Aujourd’hui, c’est 211 000 Є avec un TEG à 3 %. Et encore, si on se base sur une mensualité constante (ce qui est peu probable) !

Il est inévitable qu’avec l’inflation structurelle, les ménages vont revoir à la baisse le niveau de leurs projets immobiliers. La capacité d’emprunt va continuer de diminuer. L’apport va constituer la seule vraie variable d’ajustement.

 

Il y a trois problèmes

 

Mais il y a trois problèmes :

  1. l’apport requis moyen pour l’achat d’un bien immobilier est à un seuil de sensibilité inédit. Il faut 20 % du montant de l’achat désormais pour obtenir un crédit bancaire ;
  2. tous les Français n’ont pas un apport suffisant et ;
  3. on imagine mal que les ménages n’augmentent pas leur épargne de précaution dans le contexte actuel (ce qui va automatiquement réduire le montant de l’apport). Un gros ralentissement du marché de l’immobilier paraît inéluctable.

 

En arrière-plan, le problème des normes environnementales

 

S’ajoute à cela un autre problème de fond : les normes environnementales. La pression réglementaire s’intensifie avec une exigence accrue de performance énergétique et environnementale dans le secteur du bâtiment, l’obligation de recourir à des matériaux écologiques etc. (norme RE2020 entre autres).

C’est certainement nécessaire au nom de la transition énergétique et climatique. Mais à court terme, cela augmente en théorie les prix de la construction et donc les prix de vente. Dans un contexte économique normal de croissance, un prix d’équilibre raisonnable à la fois pour les vendeurs et les acheteurs serait trouvé. C’est totalement différent dans le contexte actuel. Avec une demande solvable qui se réduit drastiquement, l’ajustement à la baisse pourrait être douloureux.

 

Paris, un cas à part toutefois

 

Il y a la France et Paris. La capitale est un cas à part. Les prix de l’immobilier sont passés récemment sous les 10 000 Є le mètre carré selon Century21*. C’est un symbole fort. Mais attention, Paris, ce n’est ni Tel Aviv, ni Amsterdam, ni Hong Kong. Le marché immobilier parisien est surévalué (personne ne peut dire le contraire) mais il est difficile de considérer que c’est un marché en situation de bulle spéculative.

Pour rappel, une bulle se définit en économie comme l’augmentation excessive du prix d’un actif sans lien avec sa valeur intrinsèque. C’est difficile d’appliquer cette définition au marché immobilier parisien.

Le risque de baisse à Paris est plus limité

Le risque de baisse à Paris est plus limité qu’ailleurs en France.

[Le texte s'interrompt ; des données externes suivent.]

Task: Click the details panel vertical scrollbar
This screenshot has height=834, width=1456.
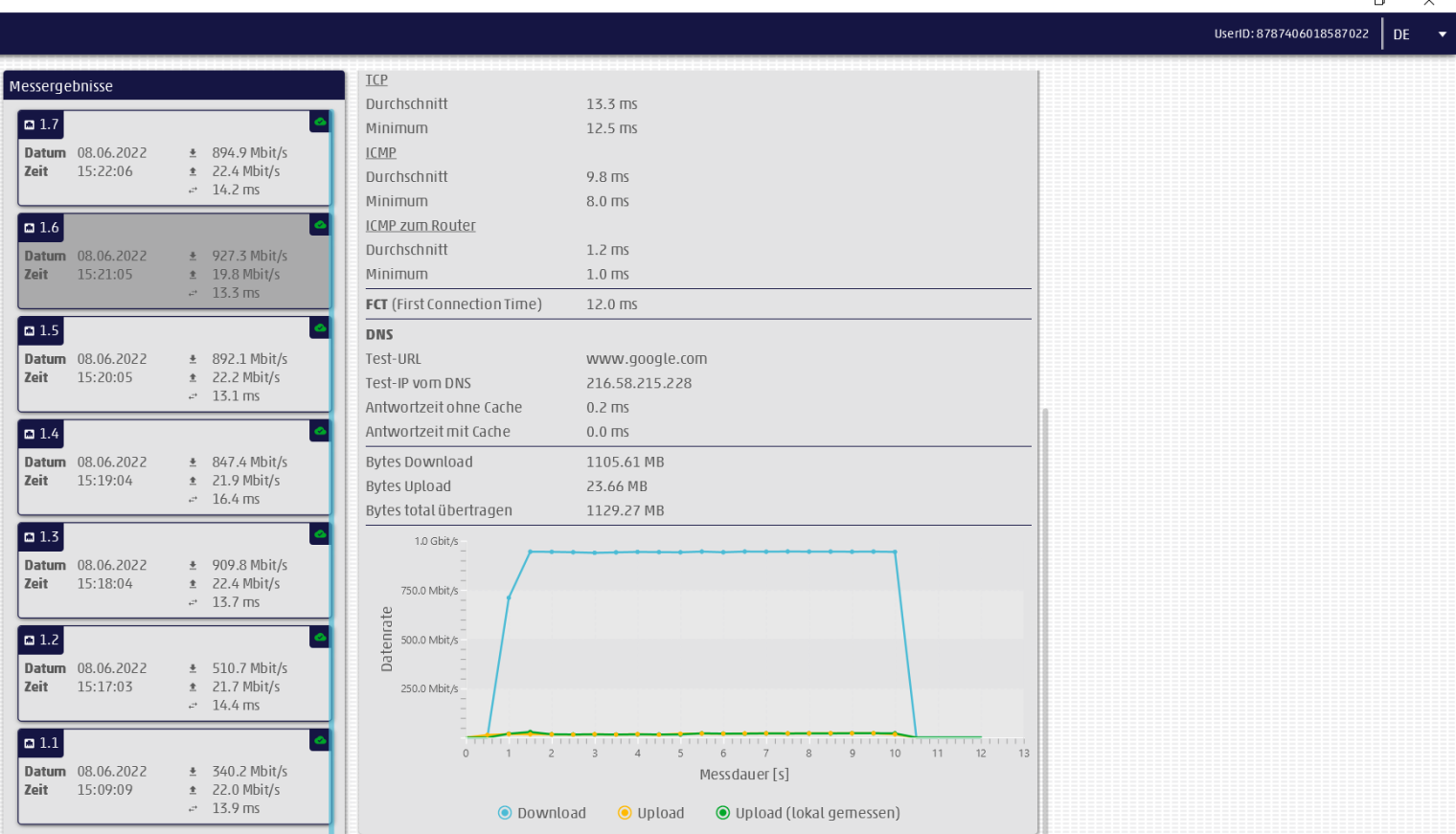Action: click(x=1045, y=613)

Cela s’explique par deux raisons : la faiblesse de l’offre et surtout un segment qui est fortement décorrélé du marché français en raison de la présence importante des investisseurs étrangers. Ces derniers reviennent en masse profitant en particulier de la faiblesse de l’euro.

Dans le 7ème arrondissement de Paris, un appartement sur cinq a été acquis par un étranger au cours du premier semestre 2022 (contre seulement 13 % des ventes sur toute l’année 2020**). Il y a indéniablement un effet taux de change qui joue et qui pourrait être durable.

L’immobilier français va tanguer

L’immobilier français va tanguer. C’est une évidence. Marc Touati et consorts auront finalement raison (avec beaucoup d’années d’avance). Mais la baisse sera encaissable. Rien à voir avec les Etats-Unis ou d’autres marchés en tension comme l’Australie et le Canada.

Il faut surtout que le marché s’habitue aux nouveaux fondamentaux et que nous passions le plus dur de la crise en cours (à savoir la récession et que le pic d’inflation soit derrière nous). A moyen terme, il fait peu de doutes que l’immobilier reste un investissement intéressant. Il faut entrer (ou sortir – en fonction de la position de chacun) au bon moment.

 

 

 

*Les données communiquées par Century21 ne prennent pas en compte les transactions dans le luxe. Pour d’autres acteurs, qui ont une vision plus large du marché, à l’instar de la commission des statistiques des notaires du Grand Paris, les prix immobiliers sont toujours supérieurs à 10 000 Є le mètre carré.

**Passage à vide de la période Covid.